If $F : C \to D$ is any functor whatsoever, the objects $F(d)$$F(c), c \in C$ always have a natural action of the automorphism group $\text{Aut}(F)$ of $F$ as a functor, and $\text{Aut}(F)$ is universal with respect to this property. If $F : C \to \text{Set}$ is a representable functor, this automorphism group coincides with the auotmorphism group of the representing object, by the Yoneda lemma. The functor of taking $H$-fixed points is representable by $G/H$, whose automorphism group is the Weyl group.

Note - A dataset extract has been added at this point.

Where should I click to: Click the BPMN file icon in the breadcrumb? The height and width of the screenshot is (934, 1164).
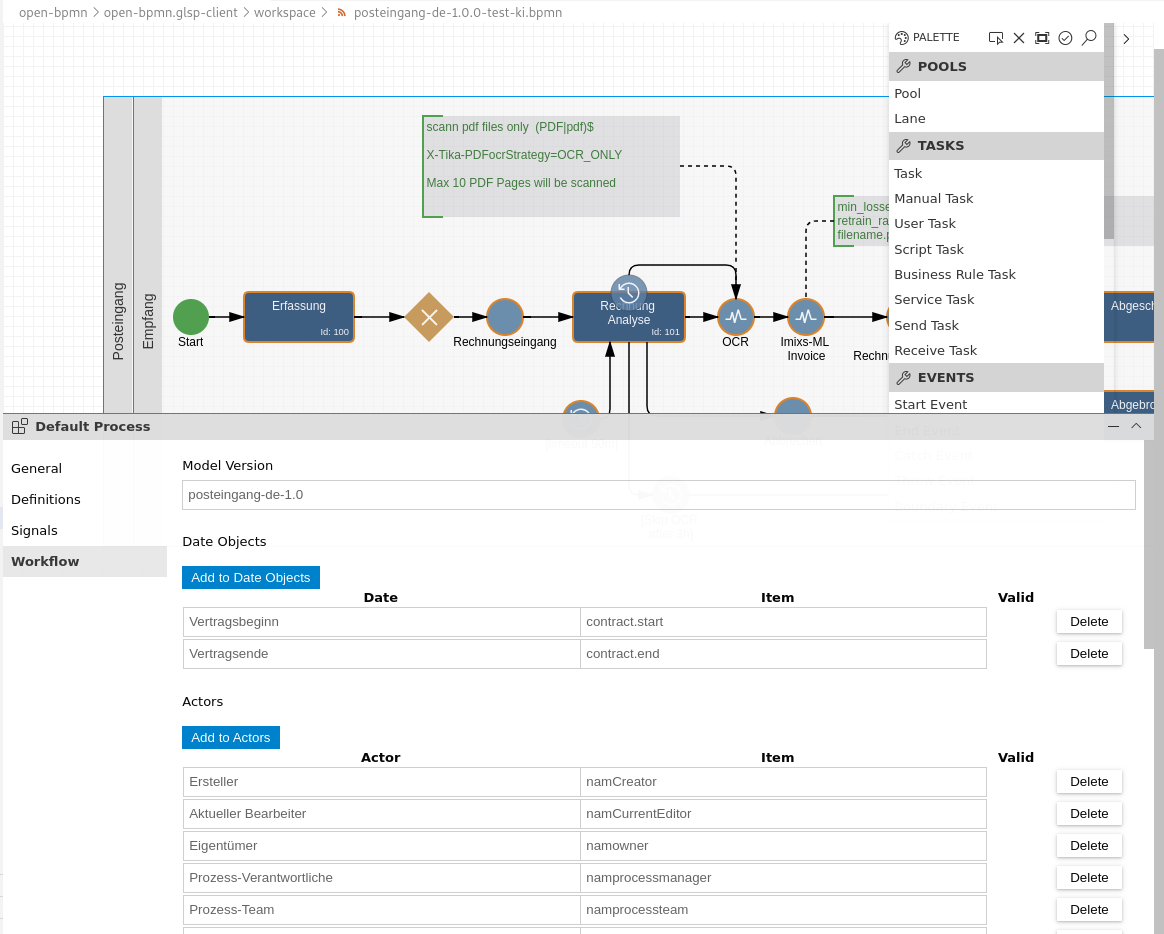point(340,13)

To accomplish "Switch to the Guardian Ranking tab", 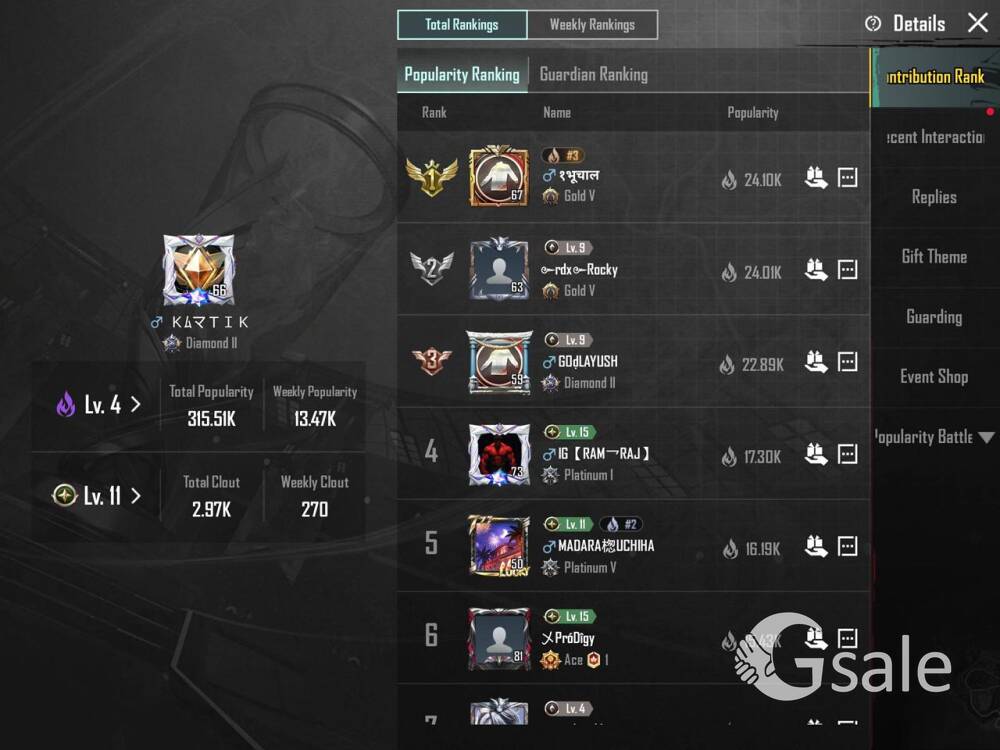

In general, it's an interesting question to ask what extra structure some objects $d \in D$ acquire by virtue of having been spit out by a functor $F : C \to D$. A very general answer to this question is that under mild hypotheses $F$ has what's called a codensity monad, and the objects $F(c), c \in C$ naturally acquire the structure of an algebra over this monad. If $F$ is the right adjoint of an adjunction this is the usual monad arising from that adjunction.
If $F : C \to \text{Set}$ is a representable functor represented by an object $c$, it has a left adjoint given by sending a set $X$ to the coproduct $\coprod_X c$ of $X$ copies of $c$ (assuming that these coproducts exist), and the codensity monad sends a set $X$ to the set $\text{Hom}(c, \coprod_X c)$. If $c$ is "connected" in the sense that a morphism $c \to \coprod_X c$ factors through one of the inclusions of a copy of $c$ (which is the case here, where $c = G/H$), then this is the monad whose algebras are $\text{End}(c)$-sets; otherwise it's more complicated.